Song by Girls Aloud

from the album Ten
- Released: 26 November 2012
- Recorded: May 2012
- Genre: Dance-pop; EDM; techno pop;
- Length: 3:15
- Label: Polydor
- Songwriters: Nicola Roberts; Jason Pebworth; George Astasio; Shave; Dan Stein;
- Producers: The Invisible Men; DJ Fresh;

= On the Metro =

"On the Metro" is a song by British-Irish pop group Girls Aloud, recorded and taken from their second greatest hits compilation Ten (2012). The song was written by Girls Aloud member Nicola Roberts, along with its producers Jason Pebworth, George Astasio, Shave and Dan Stein, otherwise known by The Invisible Men and DJ Fresh.

The song is a dance-pop song, which is influenced by progressive house music and J-pop. The song was acclaimed by contemporary music critics.

==Background and composition==
The group's second compilation album, Ten, was the first record to be released by the group since their hiatus in 2008. Before then, the group signed a 3-album deal with Fascination Records in February 2009. The group were required to record new material in 2010, but this failed to go forth.

The song was written by Girls Aloud member Nicola Roberts, along with Jason Pebworth, George Astasio, Shave and Dan Stein, while production was handled by The Invisible Men and DJ Fresh. Along with the song "Beautiful 'Cause You Love Me", with the inclusion of both tracks makes Ten the first album since their debut, Sound of the Underground, not to be produced exclusively by Xenomania. After its release with Ten, fellow member Kimberley Walsh tweeted her praise for Roberts for writing the song, stating "So happy you all like #OnTheMetro !!! Our very own @nicolaroberts is a very talented songwriter #proud". Musically wise, the song was described as a "J-Pop with trance synths and sub-bass in their typically OTT manner [...]" Andy Kellman from Allmusic felt the musical composition was "sleek and speedy".

==Critical reception==
"On the Metro" received critical acclaim from contemporary music critics. With the headline describing the song as "Unparalleled Amazingness", Bradley Stern from MuuMuse gave it a positive remark describing the song as "better electro-pop perfection" and said "“On The Metro” is a 100% flaw-free dance-pop tune. It plays like a cross between the ferocity of “Memory of You” and Mini Viva's “Left My Heart In Tokyo.” A reviewer from The Reflective Inklings awarded the song five-out-of-five stars, stating "On The Metro [...] will instantly wow the listener with the song’s smart electropop gloss doing what it is supposed to do. The chorus packs a whole lot of conviction and is one of the song’s strongest suits." Ian Wade from BBC Music described the song as an "raving-through-the-tears amazingness."

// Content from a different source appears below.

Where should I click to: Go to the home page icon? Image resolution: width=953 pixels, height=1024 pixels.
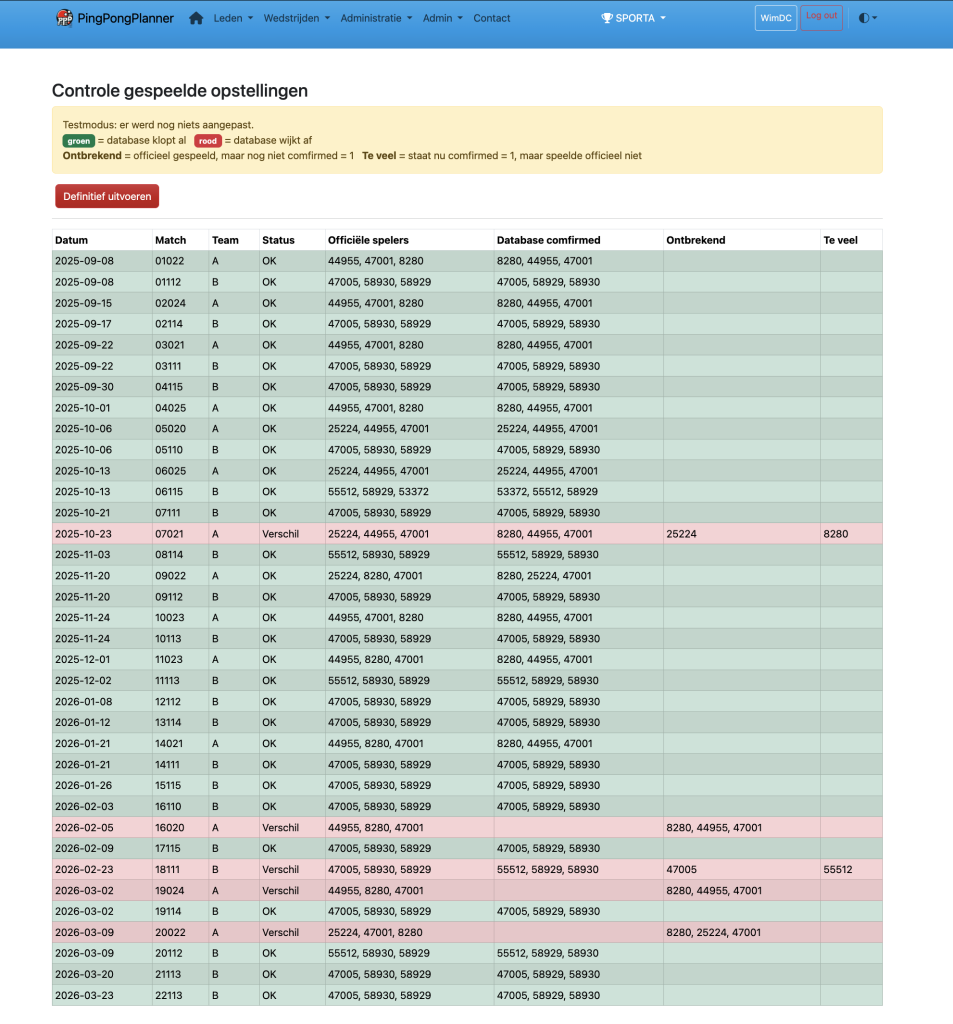[196, 18]
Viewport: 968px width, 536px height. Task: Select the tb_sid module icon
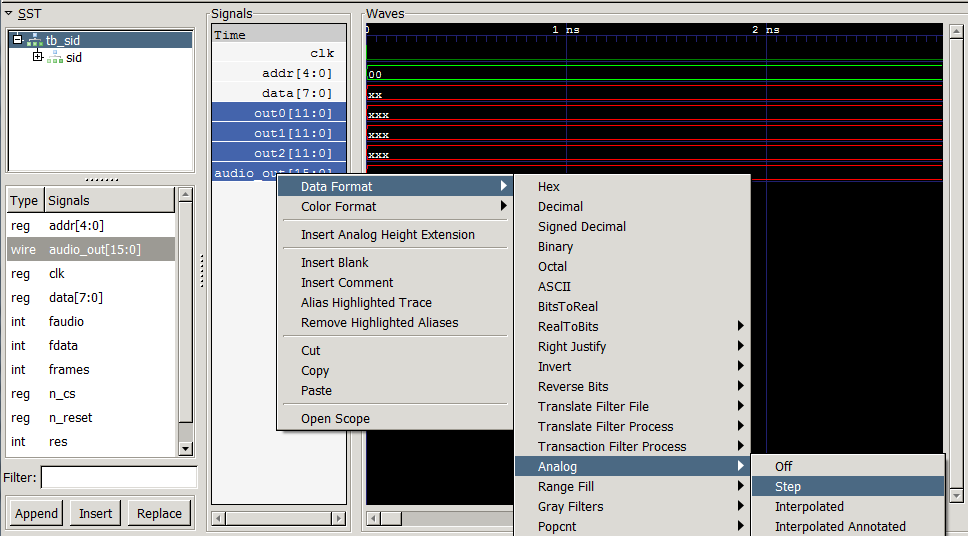click(34, 40)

Robert Corpsey of Digital Spy believed that along with "Every Now and Then", the song would prove "the prospect of a new Girls Aloud album in 2013 would be a very exciting one indeed." He also highlighted the song as an album standout. A reviewer from So So Gay believed that "On the Metro" and "Every Now and Then"
are far more standard Girls Aloud fare.

==Live performances==
In 2013, the song was performed by Girls Aloud on the Ten: The Hits Tour. The song is also included in the setlist for their 2024 tour The Girls Aloud Show.